PAGE EXTRACT -
PHPCoord is 10! (ish)

Documenting the project history

Posted by Doug Wright on October 05, 2022 · 28 mins read

Ten years ago, in October 2012, I made the first commit to the PHPCoord open source project on GitHub. This is a reconstructed record of the project's origins and subsequent development.

Origins of the project

I used to work for an educational non-profit that was focused on the area of nurseries and pre-schools. The organisation ran about 100 of these directly, and provided advice and support to approx 13,000 others. As part of my role in looking after the technical side of the organisation's website, in early 2008 I built a “find my nearest childcare” tool (now offline) that could be used by parents of young children. Although “find my nearest” tools were relatively common even back then, I did learn that my particular use case had some complexities that didn't necessarily apply to the implementations that were described in the blog posts I was then reading explaining how to build one:

  • The number of venues I was working with was ≈13,000. For comparison, the national retailer “B&Q” has about 300. This meant an order of magnitude more calculations were necessary on every search than a typical implementation.
  • With a retailer, a website team has the possibility of having precise location coordinate data be stored centrally as mandated data before a new store can be added to the website. With a primarily membership organisation like I was working for, I could hardly demand that each new member signing up be forced to supply their building's latitude and longitude. I therefore had to develop a solution for determining this data from their postal address.
  • My budget for the project was precisely zero. The entire website ran on a single £59.99/mo dedicated server, spending money purchasing location data for a non-core feature was absolutely out of the question.

The second and third of those problems was solved by scraping Multimap (now Bing Maps) for each new postcode that the search service hadn't seen before (a daily cron for new venues, realtime for search postcodes). These were then stored in a database, and an optimised conversion of the haversine formula into SQL1 2 3 was used to determine the relevant results.

In April 2010, Ordnance Survey started to make available Code-Point Open, which is a free dataset that maps the centre of every postcode in Great Britain to its easting and northing. Making use of this meant there would be no need to abuse Multimap to get the coordinate data anymore, however it did mean that I had to find a method of converting eastings and northings into latitudes and longitudes so that the distance calculations would continue to work 4.

PHPcoord

After some research, I found PHPcoord (lowercase c) by Jonathan Stott. It wasn't ideal in terms of code quality (Jonathan seems to have been an academic rather than a professional developer), for instance it had a single large file rather than the conventional 1 class per file that PHP developers use, and was also written for PHP4 and the PHP4 object model rather than the newer, different PHP5 object model.

However those issues weren't showstoppers (PHP4 code did generally run successfully under PHP5) and testing showed the code seemed to do the job quite well and so I imported it into lib/6, hooked it up to my Code-Point Open import script and easily generated the latitude and longitude for every postcode in Great Britain.

For the next couple of years, everything went well. Periodically I updated Code-Point Open to populate the database with any newly created postcodes, and PHPCoord continued to calculate the appropriate latitude and longitudes for them.

ENTRIES PROVIDED -
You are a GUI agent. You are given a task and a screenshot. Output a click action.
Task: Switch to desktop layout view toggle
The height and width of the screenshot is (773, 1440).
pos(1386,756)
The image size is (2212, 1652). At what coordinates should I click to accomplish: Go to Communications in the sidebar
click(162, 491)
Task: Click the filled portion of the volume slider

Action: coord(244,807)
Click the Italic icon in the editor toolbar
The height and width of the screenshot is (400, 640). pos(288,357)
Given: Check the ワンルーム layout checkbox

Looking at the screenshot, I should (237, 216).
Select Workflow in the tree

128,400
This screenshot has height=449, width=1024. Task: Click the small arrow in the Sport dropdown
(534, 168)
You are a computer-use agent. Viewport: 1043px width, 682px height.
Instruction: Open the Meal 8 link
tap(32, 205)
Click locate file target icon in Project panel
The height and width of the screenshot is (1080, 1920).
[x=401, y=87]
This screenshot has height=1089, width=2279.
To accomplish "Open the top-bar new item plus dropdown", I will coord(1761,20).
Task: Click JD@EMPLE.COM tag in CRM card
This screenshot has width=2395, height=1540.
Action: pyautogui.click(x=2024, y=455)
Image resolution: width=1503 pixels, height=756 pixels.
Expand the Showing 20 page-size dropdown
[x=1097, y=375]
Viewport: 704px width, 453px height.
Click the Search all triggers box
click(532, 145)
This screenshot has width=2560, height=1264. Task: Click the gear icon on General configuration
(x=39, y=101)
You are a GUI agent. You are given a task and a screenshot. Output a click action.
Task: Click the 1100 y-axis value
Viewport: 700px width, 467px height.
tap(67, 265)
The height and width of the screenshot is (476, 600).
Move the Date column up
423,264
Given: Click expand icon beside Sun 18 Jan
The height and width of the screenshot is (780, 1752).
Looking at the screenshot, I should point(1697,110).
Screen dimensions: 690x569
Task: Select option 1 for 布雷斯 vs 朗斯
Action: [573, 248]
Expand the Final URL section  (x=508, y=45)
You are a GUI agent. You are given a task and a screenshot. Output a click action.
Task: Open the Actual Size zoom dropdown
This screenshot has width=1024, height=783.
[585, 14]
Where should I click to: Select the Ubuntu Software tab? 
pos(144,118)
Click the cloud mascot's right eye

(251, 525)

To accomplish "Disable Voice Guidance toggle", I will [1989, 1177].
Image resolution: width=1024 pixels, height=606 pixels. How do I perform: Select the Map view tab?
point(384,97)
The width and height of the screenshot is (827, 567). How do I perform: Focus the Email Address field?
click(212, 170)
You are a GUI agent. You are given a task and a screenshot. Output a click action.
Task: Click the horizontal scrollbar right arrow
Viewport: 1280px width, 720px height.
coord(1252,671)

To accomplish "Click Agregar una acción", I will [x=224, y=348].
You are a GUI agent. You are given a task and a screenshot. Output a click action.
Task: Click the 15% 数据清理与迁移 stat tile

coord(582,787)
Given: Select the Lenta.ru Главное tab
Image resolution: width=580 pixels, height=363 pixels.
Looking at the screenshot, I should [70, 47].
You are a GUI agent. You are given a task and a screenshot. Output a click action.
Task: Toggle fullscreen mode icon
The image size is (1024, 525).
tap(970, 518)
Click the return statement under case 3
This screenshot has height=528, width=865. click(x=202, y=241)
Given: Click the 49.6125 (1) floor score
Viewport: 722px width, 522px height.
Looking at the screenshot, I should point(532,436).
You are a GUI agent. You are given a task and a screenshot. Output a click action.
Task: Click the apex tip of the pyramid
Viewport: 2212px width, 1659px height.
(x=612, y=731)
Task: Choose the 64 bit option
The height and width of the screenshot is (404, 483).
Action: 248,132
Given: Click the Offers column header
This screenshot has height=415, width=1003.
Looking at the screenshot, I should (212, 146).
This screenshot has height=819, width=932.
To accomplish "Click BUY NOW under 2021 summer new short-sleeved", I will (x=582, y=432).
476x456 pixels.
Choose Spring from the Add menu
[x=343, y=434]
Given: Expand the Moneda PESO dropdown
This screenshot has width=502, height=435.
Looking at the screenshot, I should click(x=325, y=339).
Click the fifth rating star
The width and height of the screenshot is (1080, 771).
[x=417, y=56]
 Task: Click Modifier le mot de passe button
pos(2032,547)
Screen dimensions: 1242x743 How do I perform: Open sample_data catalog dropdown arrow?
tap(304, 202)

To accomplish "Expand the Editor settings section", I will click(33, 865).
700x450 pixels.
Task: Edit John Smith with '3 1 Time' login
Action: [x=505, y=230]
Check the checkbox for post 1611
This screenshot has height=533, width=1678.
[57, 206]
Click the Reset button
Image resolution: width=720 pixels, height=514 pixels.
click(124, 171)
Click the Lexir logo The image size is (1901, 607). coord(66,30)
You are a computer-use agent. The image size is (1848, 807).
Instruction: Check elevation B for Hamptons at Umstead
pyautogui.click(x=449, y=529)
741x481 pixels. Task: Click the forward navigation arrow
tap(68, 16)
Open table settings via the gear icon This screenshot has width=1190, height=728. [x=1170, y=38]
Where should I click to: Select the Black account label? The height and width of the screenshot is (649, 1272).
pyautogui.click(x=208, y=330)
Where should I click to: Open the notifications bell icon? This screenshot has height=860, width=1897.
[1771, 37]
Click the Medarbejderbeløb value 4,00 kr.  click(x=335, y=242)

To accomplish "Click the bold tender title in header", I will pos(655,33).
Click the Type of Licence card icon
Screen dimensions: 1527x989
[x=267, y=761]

PROBLEMS TO WORK ON -
• a. From the PHPCoord post, return word for word the passage that opens with the words containing "In April 2010, Ordnance" and closes with "continue to work 4.".
• b. Answer these questions from the PHPCoord post:
(i) In what month and year was the first commit to the project on GitHub made?
(ii) How much per month did the dedicated server that ran the entire website cost?
(iii) In what month and year did Ordnance Survey start to make Code-Point Open available?
The entries are separate material, apart from the PHPCoord post.

RESULTS BY TASK -
• a.
In April 2010, Ordnance Survey started to make available Code-Point Open, which is a free dataset that maps the centre of every postcode in Great Britain to its easting and northing. Making use of this meant there would be no need to abuse Multimap to get the coordinate data anymore, however it did mean that I had to find a method of converting eastings and northings into latitudes and longitudes so that the distance calculations would continue to work 4.

• b.
(i) October 2012
(ii) £59.99
(iii) April 2010